StopFakeNewsMedia Corruption your investments didn’t go up a couple of year later? or did you end up selling them to get the money that you needed?
@@heatherb.4302 False - it's VERY exciting. Get over it.
I was In high school, I remember ONE of my teachers being excited for the market crashing. A lot of kids asked questions, he said “I am buying throughout all of this.” He is the energy I want to have if something like this ever happens again
Only problem now is that the ultra-rich get the government to shovel more money into the stock market to keep their asset values artificially high, which takes away from our ability to buy cheap during any kind of downturn. The correction will always be pushed back until it literally can no longer and it hurts even more people.
So many suicides as a result of the 2008 Recession. So much human and financial loss due to greed amongst high level bankers.

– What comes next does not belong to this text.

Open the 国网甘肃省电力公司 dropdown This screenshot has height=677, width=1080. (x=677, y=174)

Wait till the economy continues to sell off this year. It will make the recession of 2008 look like child's play
the way i see it it was not a loss. It was just a bunch of money dissappearing that should not exist in the first place. So it was "back to reality" kinda deal.

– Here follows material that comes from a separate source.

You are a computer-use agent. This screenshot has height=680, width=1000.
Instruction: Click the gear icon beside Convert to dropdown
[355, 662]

@@CCROGGY Nah look at where we are now
Amazon stock is sitting at $2600 a share... Jesus christ
@@Nouveau0 unfortunately, debt is still skyrocketing to unstable levels as we speak. Thankfully, my shares are up tho lol
As someone who began trading in 2021, i thank you for recording this
My pleasure. I'm glad you got something out of this recording! Best of luck in your trading my friend!
I'm watching this now while Evergrande is going to bankrupt,
I can't wait for the 202X sequel.
They’ll be running around like “chickens with their heads cut off” trying to prop up this Ponzi scheme economy. I can't wait!
who else is watching this in 2024!
i was 32 at this time, and the world sucked.
as long as you have your health you will be ok no matter what the world throws at you...
theres 30 new bad things that have happened since and unfolding since makes this crash look peaceful doesnt it ?
I can’t even imagine all the buying that was going on during this dip.
Imagine the selling
I used to watch CNBC every morning during those years. Mark Haines actually called the bottom on March 6th 2009.
This wasn't even one of the worst days during the GEC. There were a handful of minus 7% days, this was a 5%. Remember this: At the bottom you won't want to buy; at the top you won't want to sell.
So your telling me if I put $100 in Amazon in 2008 I would have almost 300,000 dollars right now ?
Yes, stock crashes aren’t bad for investors. You actually buy it and hood on for awhile. Buy good company stocks. Bank stocks are very good because the government will support them always. The prices of stock are artificial
I miss VHS tapes. I miss the old days.
Looking at this know , the discounts here and opportunities in this makes me cry
Bonus: Erin Burnett 😍😍😍
October 2008… there was another 5 months of selling until the market bottomed in Feb 2009. However, the indexes survived and were at the same levels of October 2008 a year later. Interesting to learn from history.
There was also a fairly large sell off November 2007 that recovered. There were warning signs.
@@rjo8500The Jim Cramer's of the world were convincing people to BUY & that everything would be fine
I don’t why but strangely came here for mental comfort. 🤣
I miss Mark. Great reporter! Nice man!!
wow growing up in electronic trading who knew that all stocks didn't used to starting trading at opening bell
I was wondering what was going on 😂
Holy crap, back when Erin Burnett was an actual journalist.